残念ながらKID戦は不覚をとったが、5歳からやってきたレスリングの力は、まったく衰えていないことが分かったという。そして、骨折したアゴを治すために入院していたときに、他の分野で活躍する人たちと出会い、広い視野で物事が見られるようになったと語る。気軽にレスリングで北京五輪へ挑戦してみようと考えられるようになったのは、こうしたことも背景にあったようだ。
■富山監督「宮田の勝率は8割近くある」
宮田が全日本選手権で出場するのは、フリースタイルの74kg級。本来ならば、66kg級で出場するのがベストウェイトといえるが、マック高野トレーナーの元で、肉体を鍛え直して増量に成功したばかり。ここで絞れば、パワーアップを図ったのが無駄になってしまう。一か八かで、74kgへの挑戦を決めた。
だが、日大での練習を見る限り、他の選手と比較しても、ほぼ互角かそれ以上の力を発揮していたのも事実。日大には、学生チャンピオンの工藤豪己や2位の秋本直樹がいる。彼らとスパーリングをしても、次々とポイントを奪っていった。

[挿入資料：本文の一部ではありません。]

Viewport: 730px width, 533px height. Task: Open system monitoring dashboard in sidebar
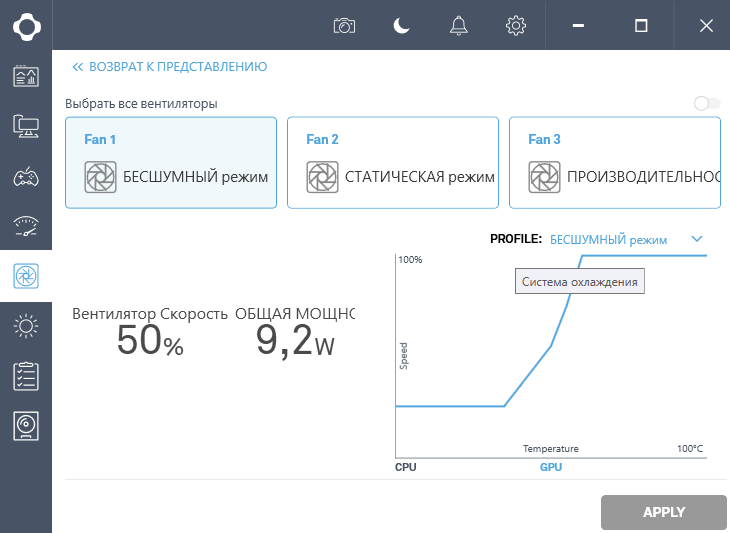[x=26, y=76]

富山監督も、「宮田は体の柔らかさがある。タックルのスピードもあるし、足技がうまい。プレッシャーもないし、山本(KID)よりかも取れる可能性はあるかもしれません。8割近くは可能性があるんじゃないですか」と絶賛した。教え子だからとはいえ、勝負師の目は確かだろう。
■あくまでもHERO'Sが優先
気になるのは、HERO'Sとレスリングの両立。KIDがレスリングに専念することを宣言しただけに、宮田もその可能性があるのだろうか。 「僕は、できるだけHERO'Sを優先したいと考えています。もしも世界選手権とHERO'Sの試合がかぶったら、レスリングを選ぶことがあるかもしれませんけど、そのときは谷川さんと相談して決めていきます。今もレスリングの練習は週3回。あとは、総合格闘技の練習です。レスリングを簡単に考えているわけではなく、これは富山先生と話し合って決めたこと。何十年もやってきたことですから、感覚を取り戻すのに週3回あれば十分ということです」
そんな宮田が目指すのは、もちろん北京五輪出場とHERO'Sミドル級の頂点だ。しかし宮田は、「ベルトとかそういうものではなく、とにかくいい試合をしたいだけです。レスリングは勝って当たり前だと思われていて、あまり攻められずにいて、つまらなかった。だから、どんどん攻めていきたい。HERO'Sも、ようやく寝技も打撃も覚えてきたので、いい試合、攻める試合をしたいですね。それを出せば、結果はついてくると思いますから」と、強気でいくことを宣言した。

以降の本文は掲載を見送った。